_SOURCE PASSAGE_

Daisy Moss Akemarr (b. 1943) is a long-standing member of Artists of Ampilatwatja. She was one of the original artists working on the Utopia silk batik project that started in the late 1970s, along with Emily Kame Kngwarreye.
Pulpurru Davis (b. 1943) is a senior artist from Kayili Artists who started painting in around 1990. During her career she has exhibited widely, including overseas. Her work often refers to traditional hairstring bands and the sites of Mina Mina and Lirrillili in Western Australia. She is widely represented in public and major private collections.
Tjunka Lewis (1927 – 2012) was one of Warakurna Aritsts’ most senior male painters. Originally from Blackstone, WA, he worked for a while at Papulankutja Artists, where he was a renowned carver. He was a very traditional man. He started painting for Warakurna Artists when he moved into aged care. His severe arthritis and frail health curtailed his ability to paint large-scale works, with many being done in bed. Lewis’ nephew was Tommy Mitchell. His work is represented in public and private collections.
Elaine Warnatjura Lane (b. 1940) started her career in the mid 1990s as a weaver at Papulankutja Artists, where she achieved recognition for her talents. She started painting more regularly from the early 2000s. Her joyous, colourful works often contain figurative elements and are popular with collectors. Lane now works predominantly through Warakurna Artists.
Winston Mitchell (b. 1952) is a senior, traditional man from Papulankutja Artists and is a contemporary of the late Cliff Reid. As is typical of very traditional bush men, Mitchell provides few details about the stories behind his paintings due to their highly sacred/secret nature.

_RECORDED DATA_
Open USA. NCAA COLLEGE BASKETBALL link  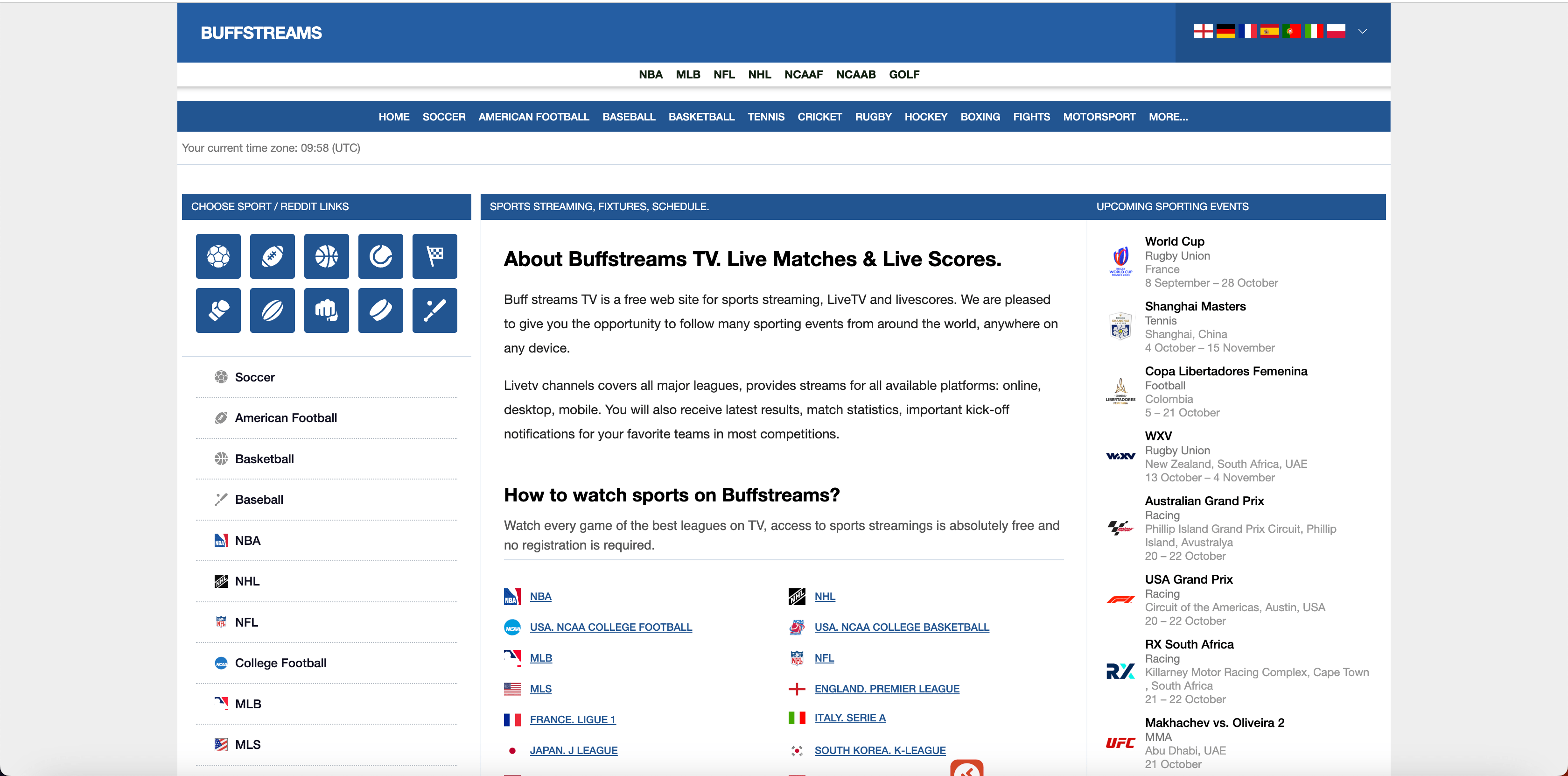902,627
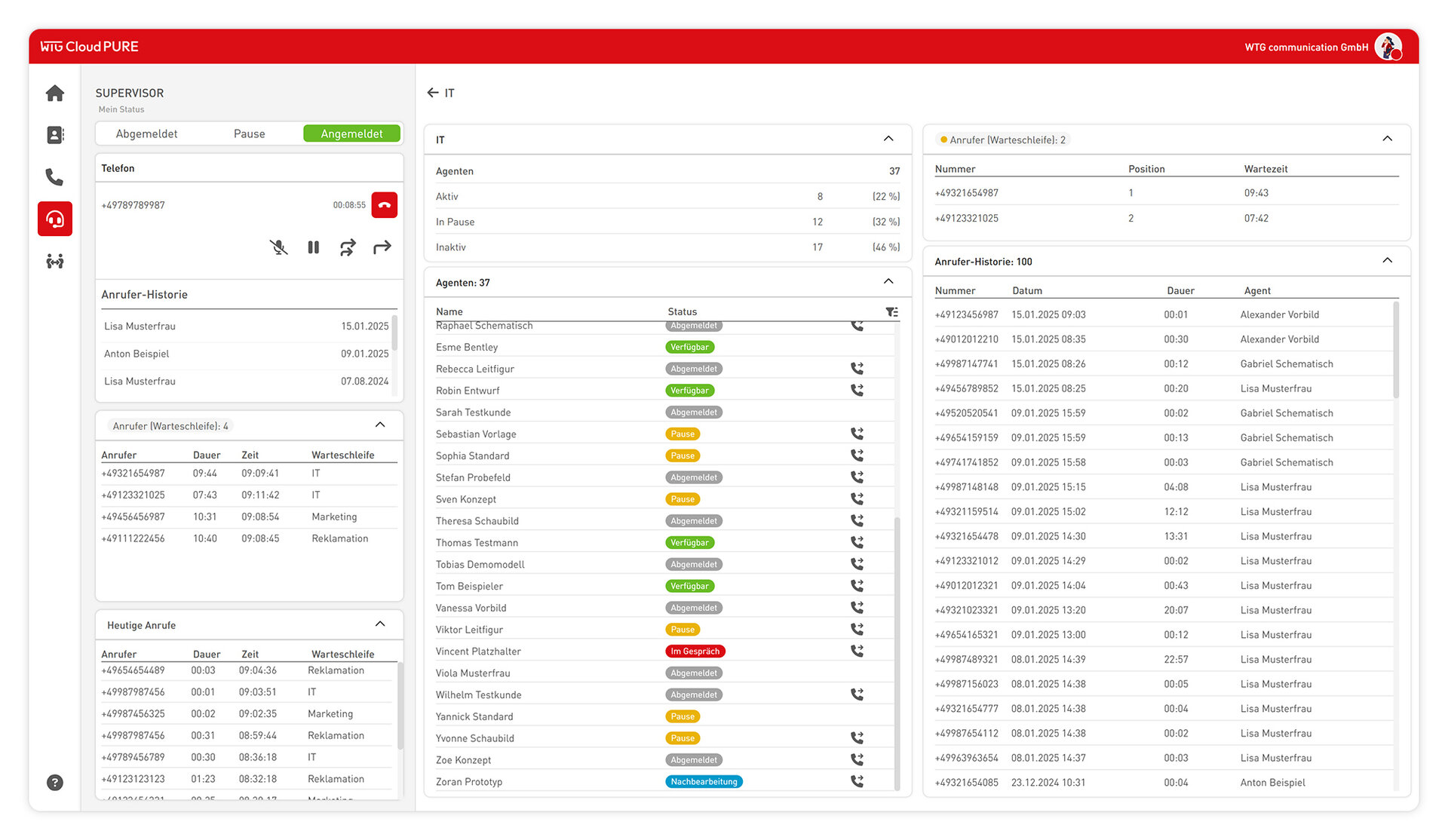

_GIVEN INSTRUCTION 1_
Answer these questions using the artist profiles.
(a) Which project did Daisy Moss Akemarr work on from its beginnings in the late 1970s?
(b) Where was Tjunka Lewis originally from?
(c) In what role did Elaine Warnatjura Lane begin her career at Papulankutja Artists?
_GIVEN INSTRUCTION 2_
Extend the artist profiles by adding text after the entry on Winston Mitchell.
The data shown here was drawn from a separate source and is unrelated to the artist profiles.

_RESPONSE 1_
(a) The Utopia silk batik project
(b) Blackstone, WA
(c) As a weaver

_RESPONSE 2_
Angilya Mitchell (b. 1953), like many of Blackstone women of her generation, started as a fibre artist in the early 1990s before moving into painting for Papulankutja Artists. Her first recorded painting was in 1994. Mitchell was one of the artists involved in creating the famous woven grass “Toyota” sculpture that won the 2005 National Aboriginal and Torres Strait Islander Art Awards. Another of her grass sculptures was included in the 2018 National Museum of Australia’s Songlines exhibitions. One of her main themes is the Seven Sisters story.
Jean Inyalangka Burke (1945 - 2013) was one of the founding artists of the former Irrunytju Arts. Apart from her painting, she was a highly regarded weaver who has passed on her skills to the younger generations. Born in the bush, her works reflect her deep cultural knowledge. In later years she worked at Warakurna Artists where she was involved in the large History Paintings project which was acquired by the National Museum of Australia.